→ Work to complete: Transcribe every record exactly, omitting none.

→ Input:
■ ■ ■

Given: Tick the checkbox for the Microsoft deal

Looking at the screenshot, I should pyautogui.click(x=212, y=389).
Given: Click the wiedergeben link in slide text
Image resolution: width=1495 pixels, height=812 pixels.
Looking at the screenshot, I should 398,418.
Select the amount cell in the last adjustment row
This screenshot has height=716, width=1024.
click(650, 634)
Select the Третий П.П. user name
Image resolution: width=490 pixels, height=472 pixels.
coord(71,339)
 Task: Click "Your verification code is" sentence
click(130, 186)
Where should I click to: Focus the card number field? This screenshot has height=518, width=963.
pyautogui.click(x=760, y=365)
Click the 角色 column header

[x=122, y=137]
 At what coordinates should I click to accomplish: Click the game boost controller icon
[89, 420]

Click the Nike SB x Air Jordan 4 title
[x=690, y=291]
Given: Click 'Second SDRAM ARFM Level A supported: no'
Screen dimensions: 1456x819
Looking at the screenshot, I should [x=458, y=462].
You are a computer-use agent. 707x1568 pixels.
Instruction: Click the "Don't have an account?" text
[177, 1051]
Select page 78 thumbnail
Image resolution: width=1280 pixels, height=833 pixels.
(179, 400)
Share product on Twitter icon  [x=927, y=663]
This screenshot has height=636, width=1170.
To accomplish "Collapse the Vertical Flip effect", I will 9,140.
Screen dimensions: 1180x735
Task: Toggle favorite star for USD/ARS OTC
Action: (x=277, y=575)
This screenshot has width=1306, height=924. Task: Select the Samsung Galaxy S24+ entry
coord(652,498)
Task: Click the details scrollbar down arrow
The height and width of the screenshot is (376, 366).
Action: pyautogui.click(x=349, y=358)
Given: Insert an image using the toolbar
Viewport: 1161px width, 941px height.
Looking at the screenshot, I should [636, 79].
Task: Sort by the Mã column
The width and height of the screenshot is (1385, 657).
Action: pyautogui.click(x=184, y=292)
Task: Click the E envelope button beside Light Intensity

■ ■ ■

→ Output of the exercise:
Given: Tick the checkbox for the Microsoft deal

Looking at the screenshot, I should pyautogui.click(x=212, y=389).
Given: Click the wiedergeben link in slide text
Image resolution: width=1495 pixels, height=812 pixels.
Looking at the screenshot, I should 398,418.
Select the amount cell in the last adjustment row
This screenshot has height=716, width=1024.
click(650, 634)
Select the Третий П.П. user name
Image resolution: width=490 pixels, height=472 pixels.
coord(71,339)
 Task: Click "Your verification code is" sentence
click(130, 186)
Where should I click to: Focus the card number field? This screenshot has height=518, width=963.
pyautogui.click(x=760, y=365)
Click the 角色 column header

[x=122, y=137]
 At what coordinates should I click to accomplish: Click the game boost controller icon
[89, 420]

Click the Nike SB x Air Jordan 4 title
[x=690, y=291]
Given: Click 'Second SDRAM ARFM Level A supported: no'
Screen dimensions: 1456x819
Looking at the screenshot, I should [x=458, y=462].
You are a computer-use agent. 707x1568 pixels.
Instruction: Click the "Don't have an account?" text
[177, 1051]
Select page 78 thumbnail
Image resolution: width=1280 pixels, height=833 pixels.
(179, 400)
Share product on Twitter icon  [x=927, y=663]
This screenshot has height=636, width=1170.
To accomplish "Collapse the Vertical Flip effect", I will 9,140.
Screen dimensions: 1180x735
Task: Toggle favorite star for USD/ARS OTC
Action: (x=277, y=575)
This screenshot has width=1306, height=924. Task: Select the Samsung Galaxy S24+ entry
coord(652,498)
Task: Click the details scrollbar down arrow
The height and width of the screenshot is (376, 366).
Action: pyautogui.click(x=349, y=358)
Given: Insert an image using the toolbar
Viewport: 1161px width, 941px height.
Looking at the screenshot, I should [636, 79].
Task: Sort by the Mã column
The width and height of the screenshot is (1385, 657).
Action: pyautogui.click(x=184, y=292)
Task: Click the E envelope button beside Light Intensity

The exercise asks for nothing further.